I can’t laugh at the joke…because it isn’t one.
My husband’s parents are awesome. They are incredibly sweet and generous with time and attention. I love them. They are also very open about the fact that they have nothing saved. There is no retirement plan – other than the kids.
My husband and his brother met with their parents to talk about retirement and the expectation the kids would fund it. The conversation didn’t go well.
Similarly, my parents have nothing saved. No pensions. No investments. Their house has a large mortgage. They have balances on credit cards and a hefty car payment. My father is the sole income earner. His health is declining.
Both sets of parents have made a lifetime of bad financial decisions and I struggle with their future barreling in like a freight train. In 5 years or less, we will be forced to do something… or nothing.
My brother reached out to me several years ago and asked when I’d like to start supporting mom and dad. At the time I could barely pay my own bills. Support mom and dad?
When I finally started making better financial decisions, my brother reached out again. “I’m not sure how much longer dad will be working. We really need to make a plan.”
We live on a single income. Our budget is TIGHT. Anything extra, we throw at the mortgage. Am I supposed to stop paying extra on my mortgage?

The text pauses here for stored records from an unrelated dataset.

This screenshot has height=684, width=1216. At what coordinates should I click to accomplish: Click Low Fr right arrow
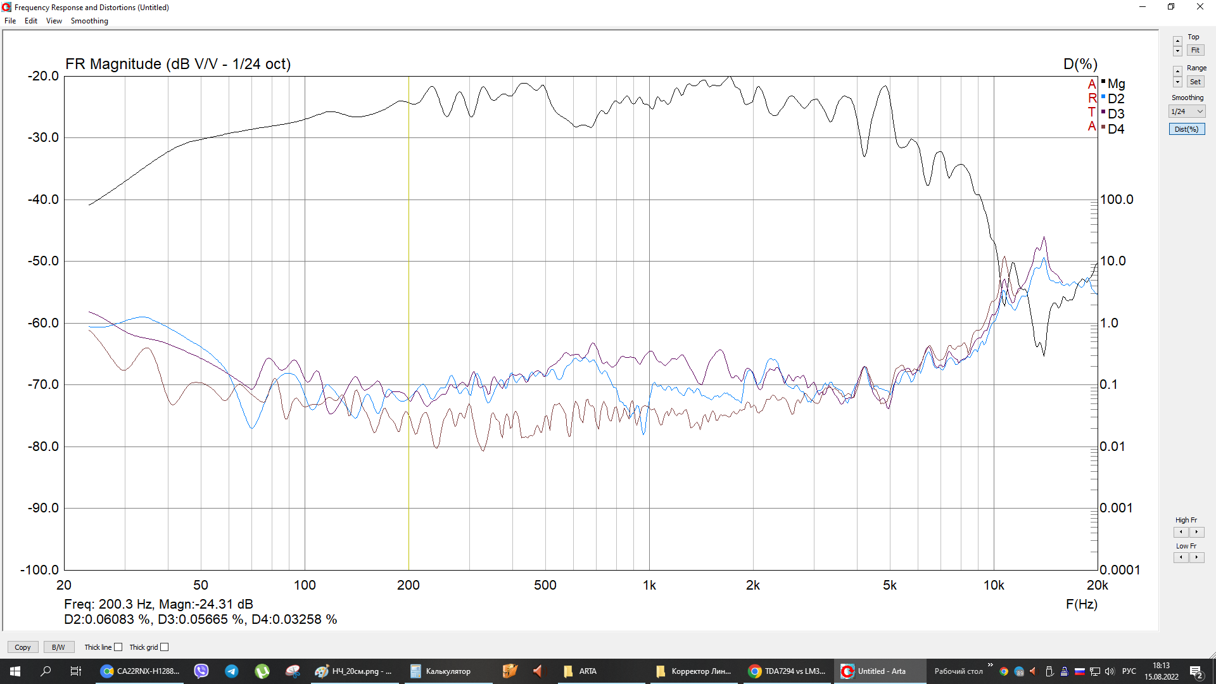[x=1196, y=557]
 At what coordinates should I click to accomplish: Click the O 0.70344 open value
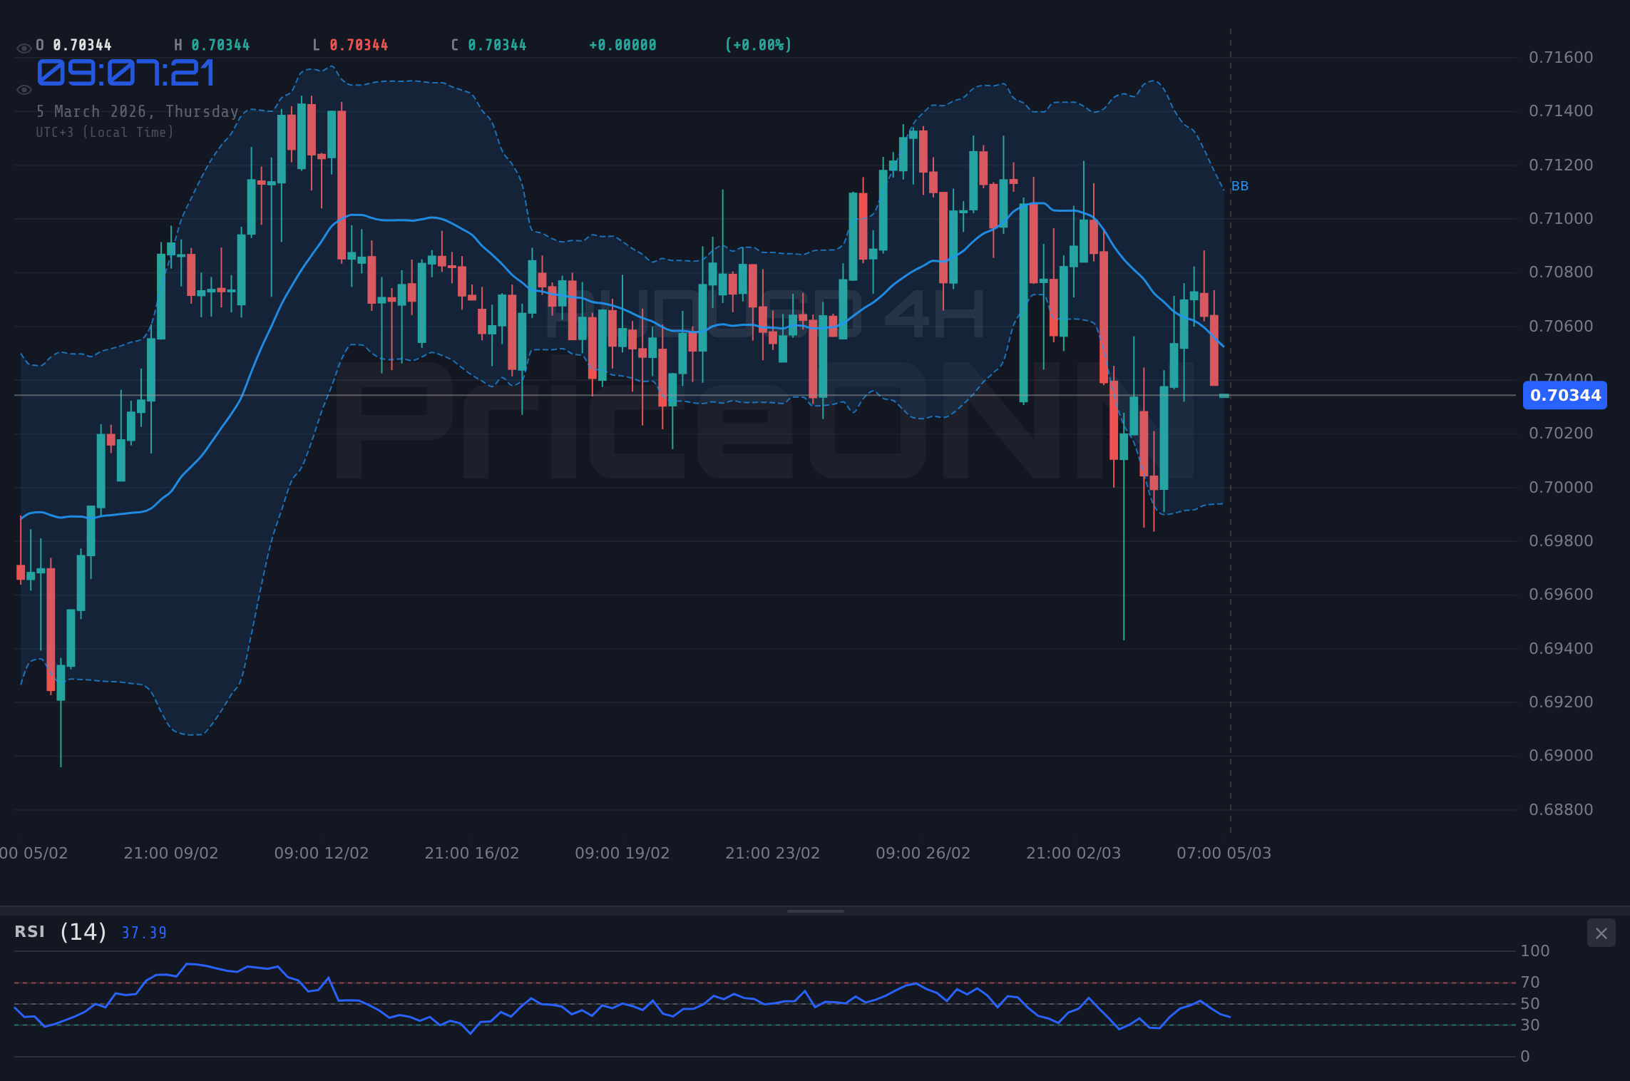(73, 43)
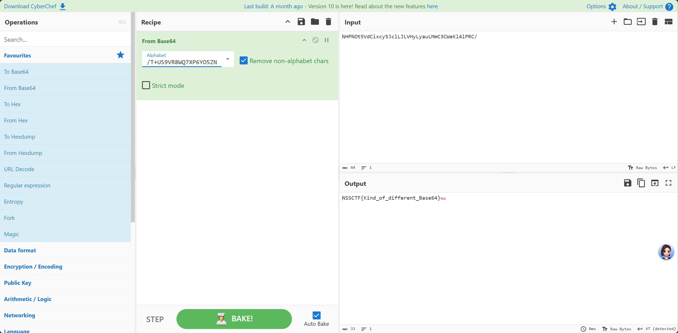Click the operations Search field
Image resolution: width=678 pixels, height=333 pixels.
point(65,39)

I’ve been reading articles on what to do in this situation and stumbled across this one. It was eerie how close it was to my circumstances and it offered some great tips but it focused on the parent/child relationship. What about the relationship between the siblings? I worry about the fractures that will inevitably happen when I don’t give as much as they expect. Or, what happens when I say I can’t pay for mom and dad because I’m saving for a trip with my kids? Any apparent excess would be scrutinized. I can imagine the comments, “Beks can afford dinner at a restaurant but can’t pay for mom’s cell phone bill?!?”
Two questions for you:
1) Do you believe children are responsible for financially supporting aging parents?
2) I’d love to hear if some of you are in the same situation and how you’ve responded.